→ **Activity**
Search the records below for "Image resolution: width=507". Return that line and all remaining lines exactly.

Dataset excerpts START

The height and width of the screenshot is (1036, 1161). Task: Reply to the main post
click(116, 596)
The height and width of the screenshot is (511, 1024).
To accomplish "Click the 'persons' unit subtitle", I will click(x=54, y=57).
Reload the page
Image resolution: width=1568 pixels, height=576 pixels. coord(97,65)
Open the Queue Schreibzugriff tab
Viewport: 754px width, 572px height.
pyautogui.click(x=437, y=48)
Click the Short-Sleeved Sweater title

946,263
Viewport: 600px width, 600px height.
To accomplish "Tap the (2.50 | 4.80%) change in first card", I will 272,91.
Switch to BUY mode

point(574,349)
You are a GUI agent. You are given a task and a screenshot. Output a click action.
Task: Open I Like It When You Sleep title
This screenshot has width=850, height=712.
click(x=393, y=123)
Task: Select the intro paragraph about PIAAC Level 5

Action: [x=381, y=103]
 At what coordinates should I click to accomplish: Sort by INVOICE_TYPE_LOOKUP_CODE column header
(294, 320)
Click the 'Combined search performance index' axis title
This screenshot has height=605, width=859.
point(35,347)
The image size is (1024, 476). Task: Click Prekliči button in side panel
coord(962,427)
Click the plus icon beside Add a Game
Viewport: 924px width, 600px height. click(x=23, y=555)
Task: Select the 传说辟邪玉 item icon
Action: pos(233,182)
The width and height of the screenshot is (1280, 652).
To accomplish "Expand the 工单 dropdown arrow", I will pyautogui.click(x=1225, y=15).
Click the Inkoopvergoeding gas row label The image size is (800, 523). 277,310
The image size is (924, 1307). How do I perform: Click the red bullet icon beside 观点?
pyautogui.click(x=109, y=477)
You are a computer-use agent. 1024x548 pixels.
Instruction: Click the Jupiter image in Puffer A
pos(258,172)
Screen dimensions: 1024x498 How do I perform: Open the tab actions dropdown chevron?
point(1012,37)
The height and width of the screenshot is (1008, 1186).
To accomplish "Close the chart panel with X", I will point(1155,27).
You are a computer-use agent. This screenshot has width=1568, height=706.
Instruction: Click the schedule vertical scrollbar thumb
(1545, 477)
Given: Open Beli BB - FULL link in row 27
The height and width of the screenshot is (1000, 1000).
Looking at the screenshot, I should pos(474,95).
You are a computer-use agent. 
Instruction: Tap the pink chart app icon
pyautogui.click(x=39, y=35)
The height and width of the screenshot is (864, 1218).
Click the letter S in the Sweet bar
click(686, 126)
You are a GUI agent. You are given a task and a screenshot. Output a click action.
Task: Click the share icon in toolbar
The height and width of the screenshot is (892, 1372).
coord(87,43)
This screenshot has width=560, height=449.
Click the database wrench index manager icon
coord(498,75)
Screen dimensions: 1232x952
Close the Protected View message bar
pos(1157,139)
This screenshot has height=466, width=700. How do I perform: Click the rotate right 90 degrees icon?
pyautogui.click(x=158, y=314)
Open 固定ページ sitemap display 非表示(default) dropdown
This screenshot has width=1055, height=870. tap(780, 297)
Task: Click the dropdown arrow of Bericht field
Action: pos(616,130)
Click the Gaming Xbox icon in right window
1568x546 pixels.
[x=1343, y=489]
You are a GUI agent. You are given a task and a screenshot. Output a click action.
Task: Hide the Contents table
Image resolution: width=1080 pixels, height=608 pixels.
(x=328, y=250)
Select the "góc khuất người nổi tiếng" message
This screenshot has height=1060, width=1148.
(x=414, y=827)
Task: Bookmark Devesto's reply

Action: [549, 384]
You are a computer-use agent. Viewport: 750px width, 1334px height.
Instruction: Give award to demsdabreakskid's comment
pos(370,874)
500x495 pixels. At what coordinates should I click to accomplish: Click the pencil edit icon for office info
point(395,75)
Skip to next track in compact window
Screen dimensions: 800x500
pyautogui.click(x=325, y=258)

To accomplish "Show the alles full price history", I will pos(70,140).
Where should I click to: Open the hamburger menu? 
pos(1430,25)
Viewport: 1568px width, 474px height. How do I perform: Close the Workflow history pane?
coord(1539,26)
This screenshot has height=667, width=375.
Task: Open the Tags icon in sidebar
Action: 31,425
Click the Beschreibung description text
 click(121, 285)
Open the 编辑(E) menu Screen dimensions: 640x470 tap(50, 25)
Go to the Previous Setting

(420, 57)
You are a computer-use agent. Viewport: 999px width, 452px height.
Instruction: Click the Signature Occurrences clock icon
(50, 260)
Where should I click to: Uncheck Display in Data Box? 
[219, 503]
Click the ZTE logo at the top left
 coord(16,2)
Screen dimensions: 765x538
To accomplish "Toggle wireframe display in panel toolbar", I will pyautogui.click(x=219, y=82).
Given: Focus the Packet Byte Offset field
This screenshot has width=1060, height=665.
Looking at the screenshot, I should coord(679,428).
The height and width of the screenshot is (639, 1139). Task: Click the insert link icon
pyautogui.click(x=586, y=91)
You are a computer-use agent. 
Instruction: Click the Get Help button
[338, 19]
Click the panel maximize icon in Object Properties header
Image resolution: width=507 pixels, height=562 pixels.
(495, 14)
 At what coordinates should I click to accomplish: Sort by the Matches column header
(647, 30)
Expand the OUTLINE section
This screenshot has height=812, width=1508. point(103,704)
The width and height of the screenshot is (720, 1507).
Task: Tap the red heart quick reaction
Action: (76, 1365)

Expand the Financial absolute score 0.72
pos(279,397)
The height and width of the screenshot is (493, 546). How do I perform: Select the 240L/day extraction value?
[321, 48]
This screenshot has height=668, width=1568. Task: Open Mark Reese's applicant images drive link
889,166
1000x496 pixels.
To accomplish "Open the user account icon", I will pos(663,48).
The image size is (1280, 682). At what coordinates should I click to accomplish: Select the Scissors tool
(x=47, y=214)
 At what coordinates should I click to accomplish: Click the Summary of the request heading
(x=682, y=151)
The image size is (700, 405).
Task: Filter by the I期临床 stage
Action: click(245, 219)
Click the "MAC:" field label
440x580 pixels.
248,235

Dataset excerpts END

→ **Problem solution**
Image resolution: width=507 pixels, height=562 pixels.
(495, 14)
 At what coordinates should I click to accomplish: Sort by the Matches column header
(647, 30)
Expand the OUTLINE section
This screenshot has height=812, width=1508. point(103,704)
The width and height of the screenshot is (720, 1507).
Task: Tap the red heart quick reaction
Action: (76, 1365)

Expand the Financial absolute score 0.72
pos(279,397)
The height and width of the screenshot is (493, 546). How do I perform: Select the 240L/day extraction value?
[321, 48]
This screenshot has height=668, width=1568. Task: Open Mark Reese's applicant images drive link
889,166
1000x496 pixels.
To accomplish "Open the user account icon", I will pos(663,48).
The image size is (1280, 682). At what coordinates should I click to accomplish: Select the Scissors tool
(x=47, y=214)
 At what coordinates should I click to accomplish: Click the Summary of the request heading
(x=682, y=151)
The image size is (700, 405).
Task: Filter by the I期临床 stage
Action: click(245, 219)
Click the "MAC:" field label
440x580 pixels.
248,235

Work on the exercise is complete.